Texas Quail Hunting is About Timing

Quail hunting is really fun when the birds are thick coming off a good nesting season, but it can be downright challenging when there are few quail to be found. In December 2009, I had the opportunity to hunt quail on two South Texas ranches. My expectations were low because the 2009 nesting season was nearly a total bust because of historic heat and drought conditions throughout the state. This was a nesting season where few, if any birds were produced.

Since the majority of birds in a bobwhite hunter’s bag are typically hatch-year (young of the year; juvenile birds), I knew from the get-go that we would most likely find only a few coveys for our efforts. After a hard day of hunting with good dogs and expert guides and in areas of good quail habitat, we flushed five coveys. Later in the week, after a half-day hunt on another ranch, again in good habitat, we only moved two coveys!

The fact that my hunting party found any birds at all was fairly impressive. What was most impressive, however, was how the quail behaved. Believe it or not, they behaved more like bobwhites at the end of a hunting season, rather than at the beginning of the hunting season. They were running early, and they were running wild!

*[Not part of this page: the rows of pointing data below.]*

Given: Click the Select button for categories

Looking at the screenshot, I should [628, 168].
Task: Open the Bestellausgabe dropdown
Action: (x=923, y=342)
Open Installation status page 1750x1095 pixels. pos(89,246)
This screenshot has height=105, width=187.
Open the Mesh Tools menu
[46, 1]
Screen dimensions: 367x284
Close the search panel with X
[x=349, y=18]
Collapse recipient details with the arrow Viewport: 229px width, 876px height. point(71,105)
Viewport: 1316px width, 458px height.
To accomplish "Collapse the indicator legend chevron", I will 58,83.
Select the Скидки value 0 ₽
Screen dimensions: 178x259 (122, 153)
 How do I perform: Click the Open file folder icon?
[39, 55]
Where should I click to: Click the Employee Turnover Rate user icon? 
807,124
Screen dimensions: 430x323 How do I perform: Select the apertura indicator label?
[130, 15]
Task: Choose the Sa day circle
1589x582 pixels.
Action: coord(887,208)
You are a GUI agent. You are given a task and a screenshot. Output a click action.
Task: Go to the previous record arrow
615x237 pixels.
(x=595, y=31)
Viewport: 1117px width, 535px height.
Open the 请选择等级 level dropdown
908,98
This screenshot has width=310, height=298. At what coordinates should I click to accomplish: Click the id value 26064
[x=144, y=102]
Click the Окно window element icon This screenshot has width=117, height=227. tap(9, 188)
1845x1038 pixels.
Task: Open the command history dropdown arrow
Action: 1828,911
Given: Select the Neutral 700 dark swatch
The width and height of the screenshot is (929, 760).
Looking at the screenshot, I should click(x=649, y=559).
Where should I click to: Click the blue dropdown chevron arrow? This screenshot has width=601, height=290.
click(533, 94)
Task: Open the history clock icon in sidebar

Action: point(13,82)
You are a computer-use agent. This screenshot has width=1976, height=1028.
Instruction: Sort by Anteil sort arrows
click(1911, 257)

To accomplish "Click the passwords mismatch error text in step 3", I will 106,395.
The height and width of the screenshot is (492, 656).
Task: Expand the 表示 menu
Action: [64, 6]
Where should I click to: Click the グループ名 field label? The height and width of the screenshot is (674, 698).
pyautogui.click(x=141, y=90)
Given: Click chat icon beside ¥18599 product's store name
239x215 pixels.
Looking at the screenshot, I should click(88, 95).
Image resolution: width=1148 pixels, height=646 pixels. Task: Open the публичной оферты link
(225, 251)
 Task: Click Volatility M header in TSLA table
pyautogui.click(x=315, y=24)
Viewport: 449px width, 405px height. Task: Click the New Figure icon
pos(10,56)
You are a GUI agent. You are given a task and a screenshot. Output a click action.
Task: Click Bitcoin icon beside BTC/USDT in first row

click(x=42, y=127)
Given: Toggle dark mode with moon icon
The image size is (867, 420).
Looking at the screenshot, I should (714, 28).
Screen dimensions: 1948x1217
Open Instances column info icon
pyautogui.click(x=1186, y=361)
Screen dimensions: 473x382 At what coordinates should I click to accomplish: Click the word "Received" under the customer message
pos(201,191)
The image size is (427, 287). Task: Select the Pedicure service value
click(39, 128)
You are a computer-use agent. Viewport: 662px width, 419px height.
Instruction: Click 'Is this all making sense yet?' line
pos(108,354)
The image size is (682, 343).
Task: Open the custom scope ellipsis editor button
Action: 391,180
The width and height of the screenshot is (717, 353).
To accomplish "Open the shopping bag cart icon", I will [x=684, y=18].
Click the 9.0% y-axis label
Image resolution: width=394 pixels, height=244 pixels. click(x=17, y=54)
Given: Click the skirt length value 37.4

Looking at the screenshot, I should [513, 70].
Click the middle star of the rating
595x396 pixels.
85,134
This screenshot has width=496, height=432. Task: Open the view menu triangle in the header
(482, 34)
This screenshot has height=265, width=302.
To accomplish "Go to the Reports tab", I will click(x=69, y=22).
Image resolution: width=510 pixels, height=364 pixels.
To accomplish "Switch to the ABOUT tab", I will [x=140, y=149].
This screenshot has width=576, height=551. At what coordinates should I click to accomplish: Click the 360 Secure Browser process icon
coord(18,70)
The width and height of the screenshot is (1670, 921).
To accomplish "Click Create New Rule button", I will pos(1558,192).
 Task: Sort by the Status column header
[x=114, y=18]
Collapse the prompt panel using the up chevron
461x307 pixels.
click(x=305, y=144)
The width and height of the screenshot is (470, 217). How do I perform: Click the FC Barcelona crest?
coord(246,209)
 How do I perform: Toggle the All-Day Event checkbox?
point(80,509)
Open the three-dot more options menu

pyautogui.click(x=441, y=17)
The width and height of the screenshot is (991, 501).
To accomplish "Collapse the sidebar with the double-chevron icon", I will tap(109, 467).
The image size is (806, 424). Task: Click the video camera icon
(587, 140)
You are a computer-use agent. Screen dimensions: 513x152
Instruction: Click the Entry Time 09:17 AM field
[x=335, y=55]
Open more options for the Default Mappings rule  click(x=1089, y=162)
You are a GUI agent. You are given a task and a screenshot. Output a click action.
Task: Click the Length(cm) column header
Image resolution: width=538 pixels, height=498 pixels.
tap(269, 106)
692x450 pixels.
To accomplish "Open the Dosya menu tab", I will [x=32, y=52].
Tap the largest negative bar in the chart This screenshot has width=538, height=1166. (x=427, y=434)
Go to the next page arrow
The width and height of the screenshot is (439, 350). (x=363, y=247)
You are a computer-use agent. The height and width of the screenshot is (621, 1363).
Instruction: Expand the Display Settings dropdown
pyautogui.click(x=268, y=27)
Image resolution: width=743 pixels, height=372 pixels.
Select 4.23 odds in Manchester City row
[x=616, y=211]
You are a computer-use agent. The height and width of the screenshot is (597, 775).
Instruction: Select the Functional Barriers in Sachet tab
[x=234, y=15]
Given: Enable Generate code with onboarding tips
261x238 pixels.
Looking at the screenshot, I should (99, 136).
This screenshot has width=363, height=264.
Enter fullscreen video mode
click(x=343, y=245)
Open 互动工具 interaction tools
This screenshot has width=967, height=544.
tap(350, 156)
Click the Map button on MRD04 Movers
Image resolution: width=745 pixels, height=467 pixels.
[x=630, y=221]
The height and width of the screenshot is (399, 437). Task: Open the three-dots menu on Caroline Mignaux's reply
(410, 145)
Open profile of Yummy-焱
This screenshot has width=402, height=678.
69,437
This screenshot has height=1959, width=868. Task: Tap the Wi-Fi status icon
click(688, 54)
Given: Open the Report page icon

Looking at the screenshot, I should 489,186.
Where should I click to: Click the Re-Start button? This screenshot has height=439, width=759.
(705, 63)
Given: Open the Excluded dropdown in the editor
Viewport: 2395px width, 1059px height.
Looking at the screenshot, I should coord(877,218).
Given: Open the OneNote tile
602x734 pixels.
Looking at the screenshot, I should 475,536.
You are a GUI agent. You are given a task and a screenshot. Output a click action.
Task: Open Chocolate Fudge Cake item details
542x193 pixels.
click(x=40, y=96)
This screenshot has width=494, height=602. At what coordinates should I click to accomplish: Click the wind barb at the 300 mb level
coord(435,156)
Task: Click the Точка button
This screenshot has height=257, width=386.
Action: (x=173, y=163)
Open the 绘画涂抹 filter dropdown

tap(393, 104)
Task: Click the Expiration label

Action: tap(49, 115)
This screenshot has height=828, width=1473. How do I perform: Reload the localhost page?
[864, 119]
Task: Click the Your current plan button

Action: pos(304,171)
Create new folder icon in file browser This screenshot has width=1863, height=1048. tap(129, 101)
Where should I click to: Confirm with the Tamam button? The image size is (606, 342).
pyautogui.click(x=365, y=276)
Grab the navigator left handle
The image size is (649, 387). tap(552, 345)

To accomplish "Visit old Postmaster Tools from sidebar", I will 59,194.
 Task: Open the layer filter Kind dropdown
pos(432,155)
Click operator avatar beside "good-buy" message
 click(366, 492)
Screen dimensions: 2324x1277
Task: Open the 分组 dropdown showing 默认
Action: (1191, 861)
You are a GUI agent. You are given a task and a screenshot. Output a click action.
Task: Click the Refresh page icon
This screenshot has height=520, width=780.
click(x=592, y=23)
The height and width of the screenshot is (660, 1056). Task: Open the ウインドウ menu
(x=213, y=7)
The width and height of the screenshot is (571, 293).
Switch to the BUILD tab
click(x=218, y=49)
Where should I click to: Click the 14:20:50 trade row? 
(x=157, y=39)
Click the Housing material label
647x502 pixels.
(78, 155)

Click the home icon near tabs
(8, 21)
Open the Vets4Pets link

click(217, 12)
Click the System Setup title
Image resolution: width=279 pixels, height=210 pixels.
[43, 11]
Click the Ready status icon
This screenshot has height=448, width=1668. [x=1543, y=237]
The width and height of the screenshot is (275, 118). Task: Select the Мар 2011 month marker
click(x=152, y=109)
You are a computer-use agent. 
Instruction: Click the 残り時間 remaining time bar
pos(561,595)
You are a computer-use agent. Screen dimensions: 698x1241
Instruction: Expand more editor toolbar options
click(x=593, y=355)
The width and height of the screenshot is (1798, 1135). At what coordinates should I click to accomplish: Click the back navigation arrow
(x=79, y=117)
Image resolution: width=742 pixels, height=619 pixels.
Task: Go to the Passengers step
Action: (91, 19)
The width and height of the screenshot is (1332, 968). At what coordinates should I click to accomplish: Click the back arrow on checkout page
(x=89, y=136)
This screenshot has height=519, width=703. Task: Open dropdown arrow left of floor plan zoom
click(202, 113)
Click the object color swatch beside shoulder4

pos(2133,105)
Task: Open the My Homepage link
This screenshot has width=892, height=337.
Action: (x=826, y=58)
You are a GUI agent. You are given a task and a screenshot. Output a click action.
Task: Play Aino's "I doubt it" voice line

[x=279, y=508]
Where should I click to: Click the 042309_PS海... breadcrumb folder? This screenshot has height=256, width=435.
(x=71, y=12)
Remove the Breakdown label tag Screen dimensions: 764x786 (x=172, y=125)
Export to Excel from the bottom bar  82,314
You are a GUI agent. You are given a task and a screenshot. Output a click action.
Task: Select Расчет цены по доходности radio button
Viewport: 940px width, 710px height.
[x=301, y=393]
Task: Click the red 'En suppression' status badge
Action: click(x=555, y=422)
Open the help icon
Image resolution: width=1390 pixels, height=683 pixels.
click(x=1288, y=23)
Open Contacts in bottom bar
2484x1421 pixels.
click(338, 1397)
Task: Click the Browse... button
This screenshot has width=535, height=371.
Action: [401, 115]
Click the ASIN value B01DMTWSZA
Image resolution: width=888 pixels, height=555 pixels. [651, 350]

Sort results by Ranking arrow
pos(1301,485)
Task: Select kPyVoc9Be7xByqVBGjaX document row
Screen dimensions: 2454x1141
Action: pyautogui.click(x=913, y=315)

It was absolutely amazing to watch a great quail hunting dog lock down on point, and then slowly creep up another 10 to 20 yards, and then see quail flush another 10 to 20 yards from the dog. It was clear to me that the birds were running. And they were running anywhere between 20 to 40 yards from where they were first pointed by the dogs, adding protective distance and habitat between us and them.

We know, and are used to, having bobwhites run and flush wild late in the hunting season. I’ve seen this pattern over and over again. In fact, there are hunter-quail predictive models developed through research that even predict this wil happen. In that study, biologist used radiomarked birds and they found that previously unhunted bobwhites learned to how to best avoid dogs and hunters. To do this, they would run from the dogs and hunters and then flushing wild, or beyond the reach of the gun, as the hunting season progressed. However, they did not act this way at the beginning of the quail hunting season!